Set task —
Rewrite the entries below, changing every "Where should I click to" to "Where do I click to" and leaving everything else untouched.
:: Data extract ::
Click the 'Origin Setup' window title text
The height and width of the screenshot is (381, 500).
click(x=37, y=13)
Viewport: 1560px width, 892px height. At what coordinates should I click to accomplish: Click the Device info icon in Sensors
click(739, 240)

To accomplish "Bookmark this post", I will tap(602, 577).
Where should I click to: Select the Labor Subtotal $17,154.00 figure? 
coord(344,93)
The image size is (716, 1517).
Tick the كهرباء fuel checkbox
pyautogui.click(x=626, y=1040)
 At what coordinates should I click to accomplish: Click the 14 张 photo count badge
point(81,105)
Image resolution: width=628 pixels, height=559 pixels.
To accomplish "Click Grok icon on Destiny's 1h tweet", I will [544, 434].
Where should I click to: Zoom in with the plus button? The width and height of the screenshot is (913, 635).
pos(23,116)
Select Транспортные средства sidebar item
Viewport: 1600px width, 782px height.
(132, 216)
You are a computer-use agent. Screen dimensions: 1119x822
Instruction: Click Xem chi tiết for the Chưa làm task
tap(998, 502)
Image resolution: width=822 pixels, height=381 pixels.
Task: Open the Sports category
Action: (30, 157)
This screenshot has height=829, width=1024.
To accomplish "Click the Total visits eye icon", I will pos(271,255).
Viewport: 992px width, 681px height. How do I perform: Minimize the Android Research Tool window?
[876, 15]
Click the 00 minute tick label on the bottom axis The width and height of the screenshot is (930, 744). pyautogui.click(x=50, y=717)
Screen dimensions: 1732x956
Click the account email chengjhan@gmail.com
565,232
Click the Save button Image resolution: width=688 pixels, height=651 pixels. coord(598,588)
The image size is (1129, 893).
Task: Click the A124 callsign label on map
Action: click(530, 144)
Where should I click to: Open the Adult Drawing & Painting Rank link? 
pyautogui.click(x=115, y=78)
:::
Exercise result —
Click the 'Origin Setup' window title text
The height and width of the screenshot is (381, 500).
click(x=37, y=13)
Viewport: 1560px width, 892px height. At what coordinates should I click to accomplish: Click the Device info icon in Sensors
click(739, 240)

To accomplish "Bookmark this post", I will tap(602, 577).
Where do I click to: Select the Labor Subtotal $17,154.00 figure? 
coord(344,93)
The image size is (716, 1517).
Tick the كهرباء fuel checkbox
pyautogui.click(x=626, y=1040)
 At what coordinates should I click to accomplish: Click the 14 张 photo count badge
point(81,105)
Image resolution: width=628 pixels, height=559 pixels.
To accomplish "Click Grok icon on Destiny's 1h tweet", I will [544, 434].
Where do I click to: Zoom in with the plus button? The width and height of the screenshot is (913, 635).
pos(23,116)
Select Транспортные средства sidebar item
Viewport: 1600px width, 782px height.
(132, 216)
You are a computer-use agent. Screen dimensions: 1119x822
Instruction: Click Xem chi tiết for the Chưa làm task
tap(998, 502)
Image resolution: width=822 pixels, height=381 pixels.
Task: Open the Sports category
Action: (30, 157)
This screenshot has height=829, width=1024.
To accomplish "Click the Total visits eye icon", I will pos(271,255).
Viewport: 992px width, 681px height. How do I perform: Minimize the Android Research Tool window?
[876, 15]
Click the 00 minute tick label on the bottom axis The width and height of the screenshot is (930, 744). pyautogui.click(x=50, y=717)
Screen dimensions: 1732x956
Click the account email chengjhan@gmail.com
565,232
Click the Save button Image resolution: width=688 pixels, height=651 pixels. coord(598,588)
The image size is (1129, 893).
Task: Click the A124 callsign label on map
Action: click(530, 144)
Where do I click to: Open the Adult Drawing & Painting Rank link? 
pyautogui.click(x=115, y=78)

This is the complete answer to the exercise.